Rescuers search for survivors of building collapse
Rescuers aided by bright spotlights worked into the night tonight, searching for survivors and clearing rubble from the collapse of an eight-storey building that killed at least 15 people, the latest tragedy to mar the annual gathering of millions of Muslims in Islam’s holiest city.
The Interior Ministry said 15 people were killed and 39 were injured in the collapse of Lulu’at al-Khair, a multi-purpose building that housed a number of shops and restaurants and was rented out as a hostel during pilgrimages.
It was situated just 60 metres from the Grand Mosque, a focal point of the annual hajj pilgrimage.
Later, Saad al-Toujeri, head of the kingdom’s civil defence forces, said 18 bodies had been removed and 58 injured people had been taken to nearby hospitals.
Cranes and bulldozers removed large slabs of concrete, and jackhammers broke up smaller pieces to aid in the clearing of debris.
Al-Toujeri, who was supervising rescue operations, said rescuers had lowered cameras and microphones into the rubble in attempts to find survivors.
About 1,000 rescue workers, medics and police scrambled over and around the collapsed building, working methodically but urgently.
A special unit of the country’s anti-terrorism force maintained security, keeping curious bystanders behind a red-and-white police ribbon and patrolling the scene.
Six massive generators supported spotlights atop long poles.
“Fortunately the building was almost empty when it collapsed, because most of residents were in the holy shrine at that time,” civil defence Maj Gen Alwani, who did not provide his first name, told government-run Al-Ekhbariya television.
“Most of the casualties were from the passers-by near the building.”
The dead and injured were believed to have come from a number of countries, including Egypt, Tunisia, the United Arab Emirates and Indonesia.
Another government official, who did not identify himself, told the network that the 40-year-old building’s foundations were cracked and weak.

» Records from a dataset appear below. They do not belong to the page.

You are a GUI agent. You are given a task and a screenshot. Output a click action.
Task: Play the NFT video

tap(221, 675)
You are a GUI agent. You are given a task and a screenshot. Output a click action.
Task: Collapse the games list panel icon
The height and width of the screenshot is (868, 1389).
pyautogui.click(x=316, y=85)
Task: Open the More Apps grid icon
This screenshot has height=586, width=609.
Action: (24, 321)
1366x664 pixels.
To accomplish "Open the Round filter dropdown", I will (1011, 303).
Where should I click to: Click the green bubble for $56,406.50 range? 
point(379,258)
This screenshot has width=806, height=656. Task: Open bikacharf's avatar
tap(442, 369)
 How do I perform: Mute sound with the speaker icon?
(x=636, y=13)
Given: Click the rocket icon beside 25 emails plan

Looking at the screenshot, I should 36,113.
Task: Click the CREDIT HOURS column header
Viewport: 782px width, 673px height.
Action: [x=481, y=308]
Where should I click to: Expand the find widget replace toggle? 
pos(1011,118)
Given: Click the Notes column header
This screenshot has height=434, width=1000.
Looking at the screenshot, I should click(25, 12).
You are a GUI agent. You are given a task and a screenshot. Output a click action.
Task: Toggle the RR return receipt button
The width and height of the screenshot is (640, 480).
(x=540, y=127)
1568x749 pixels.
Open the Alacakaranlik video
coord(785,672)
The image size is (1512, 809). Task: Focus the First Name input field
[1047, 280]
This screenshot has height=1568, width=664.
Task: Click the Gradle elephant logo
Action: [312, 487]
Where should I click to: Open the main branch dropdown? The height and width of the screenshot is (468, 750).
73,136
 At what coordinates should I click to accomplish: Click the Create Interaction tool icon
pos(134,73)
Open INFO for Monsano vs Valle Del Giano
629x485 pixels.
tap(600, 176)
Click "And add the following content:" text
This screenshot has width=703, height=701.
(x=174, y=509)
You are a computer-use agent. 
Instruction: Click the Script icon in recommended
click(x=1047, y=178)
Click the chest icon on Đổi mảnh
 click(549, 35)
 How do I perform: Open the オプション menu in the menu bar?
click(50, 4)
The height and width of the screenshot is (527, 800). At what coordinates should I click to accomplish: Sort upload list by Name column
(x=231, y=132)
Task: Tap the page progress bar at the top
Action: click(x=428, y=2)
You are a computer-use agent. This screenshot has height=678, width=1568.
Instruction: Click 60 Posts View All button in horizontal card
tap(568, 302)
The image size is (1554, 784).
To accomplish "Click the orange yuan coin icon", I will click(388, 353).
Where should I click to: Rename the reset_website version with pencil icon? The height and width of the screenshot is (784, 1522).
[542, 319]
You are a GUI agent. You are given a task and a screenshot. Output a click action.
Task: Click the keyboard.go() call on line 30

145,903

Talha al-Nizi, a Tunisian guide for pilgrims, said his group had just finished midday prayers and returned to their hotel adjacent to Lulu’at al-Khair about 1.10pm (10.10am Irish Time).
“As I moved to step into my hotel, the whole building collapsed in front of my eyes. The whole street was full of dust,” said al-Nizi, who used his mobile phone to capture video and still images of the collapse.
Qassim Bashir, an Indian who works at a hospital in Jiddah, the nearest large city, said hundreds of doctors and other medics had been brought in to assist the rescue and recovery efforts.
He said he pulled out four dead bodies himself that were in “very bad shape” and that he could hear moaning and crying from inside.
“I think those who are trapped inside are more than those who have been pulled out,” he said.
The wounded were being taken to hospitals in Mecca and Jiddah, about 40 miles east of Mecca.
The courtyard of the Grand Mosque encloses the Kaaba, a large cubic stone structure that Muslims face during their five daily prayers.
The Prophet Mohammed was born in Mecca, and the Grand Mosque is central to the Muslim faith and the hajj. Daily prayers are also conducted in the mosque’s marble-paved yard, which can hold thousands.
Islam’s five pillars demand that followers profess there is one God and Mohammed is His prophet, pray five times daily, give alms, fast daily during the holy month of Ramadan and – if financially able – travel to Mecca at least once in their lifetime.
The number of pilgrims to Mecca has increased elevenfold over the past 15 years. During that time, the Saudi government spent billions of dollars to improve accommodations, transportation and medical facilities for the “guests of Allah.”
The massive gathering has been hit with tragedies frequently in recent years.
The worst hajj-related tragedy occurred in 1990 when 1,426 pilgrims were killed in a stampede in an overcrowded pedestrian tunnel leading to holy sites in Mecca.
In 2004, on the final day of the ceremonies, 251 people were trampled to death when the crowd panicked during the ritual stoning of the devil. Three years earlier, 35 hajj pilgrims were killed in stampede the same ceremony.
In 1998, about 180 pilgrims were trampled to death when panic erupted after several of them fell off an overpass during the ritual. Four years earlier, in 1994, some 270 pilgrims killed in a stampede during the stoning ritual.
During an anti-US demonstration staged by Iranians in 1987, some 402 people, mostly pilgrims from Iran, were killed and 649 were wounded in the crash of a Pakistani jetliner carrying hajj pilgrims Jiddah to Riyadh, the Saudi capital.